Entirely focussed on his task, the masseur gently lifted my left hand, pressing every finger, pulling and pushing them with dexterity. This constant interplay that resembled letting go and holding back, and the strange pleasure it proffered, made me smile. It seemed such an unusual but apt physical analogy of the intrinsic way I deal with most of my relationships. It felt stimulating. His grasp loosened a little, and, then, as if to check (and to my utter shame), he held each finger longer than he had earlier, with marked attentiveness. He noticed the red patches around my nails. My eyes, still shut, could feel his gaze. His finger, like a mute constable, was inspecting the site of mutilation.
I tear off my skin when I’m tense or trying to recollect something I had remembered till very recently. Of late, these sudden bouts of forgetfulness trouble me with increasing frequency. During these painful moments of recollection, my finger remains perpetually in the mouth, wet, soggy, sometimes bleeding. The word comes back a little later but the soreness in my finger remains as evidence of the struggle. I’ve been doing it for as long as I can remember, and, on the days when the pain is too much and I’m disappointed for being such an abject failure, I console myself by thinking this is a part of me — untarnished and deeply buried — that I have retained while I struggle to recognise the person I see in the mirror. The pain has strangely become symptomatic of my constant wrestling to remain who I was while who I am has been in a constant flux.
He stopped at my right thumb. Its condition was worse. He must have realised by now how farcical my composure was, how frightened I really was. I started forming defences in my head. “I cut my finger”, “Oh, it is on the right thumb, too? Yes, cut both of them together. They don’t hurt, thank you for asking.”

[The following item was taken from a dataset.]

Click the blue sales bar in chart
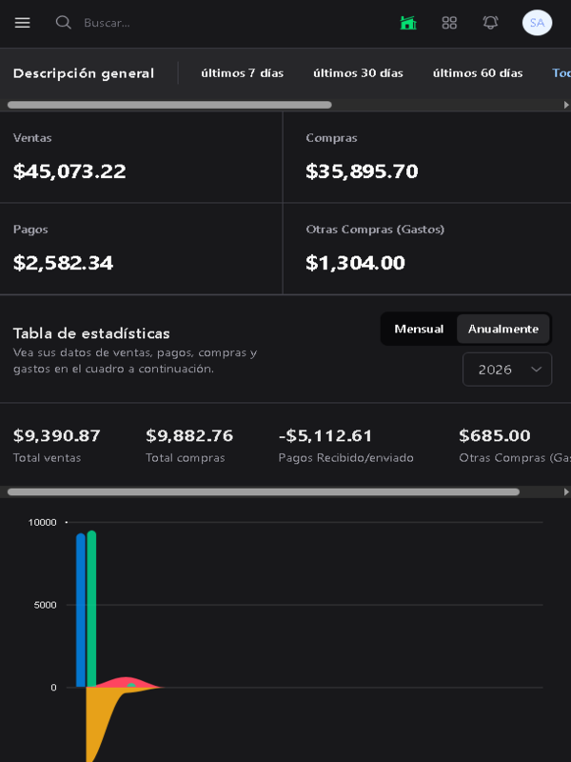 tap(81, 610)
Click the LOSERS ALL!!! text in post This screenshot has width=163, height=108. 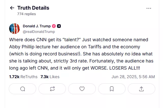coord(125,68)
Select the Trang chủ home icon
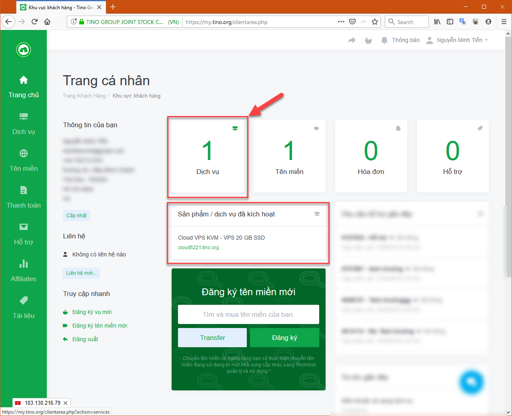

He continued what he was doing silently, except this time taking care not to hurt me. The moment felt strangely intimate. His physical proximity to my now-exposed lesions mirrored how closely he was tiptoeing near the inner recesses of my personal shame. It seemed like he had taken out the little wounds I carry in my pocket, laid them out and without asking how or when I started assembling them, admired me for braving those. Isn’t that the purpose of collecting hurt, anyway? To have someone acknowledge that you were afflicted in the first place? Why else do we look at the mirror after a violent fit of crying if not to fleetingly admire the redness of the eyes, the unmistakable puffiness; if not to approve of the little boxes we pack our grief in before presenting them to the world?
I could feel his fingers slacken. The massage was over. I opened my eyes haltingly, almost anticipating the blinding light of realisation to hit me. My cheeks were glistening with all the oil, there were some strands of hair on my dress. The girl next to me had gone and another woman was sitting at her place, getting her eyebrows shaped. I looked up. He was watching TV, contorting his upper body to get a better view, his hands on my shoulders, still.
“Was the pressure all right, ma’am?” he inquired while fetching the remote. The current channel bored him. “Yes, thank you,” I said. The colour of my cheeks matched that of my dress. White.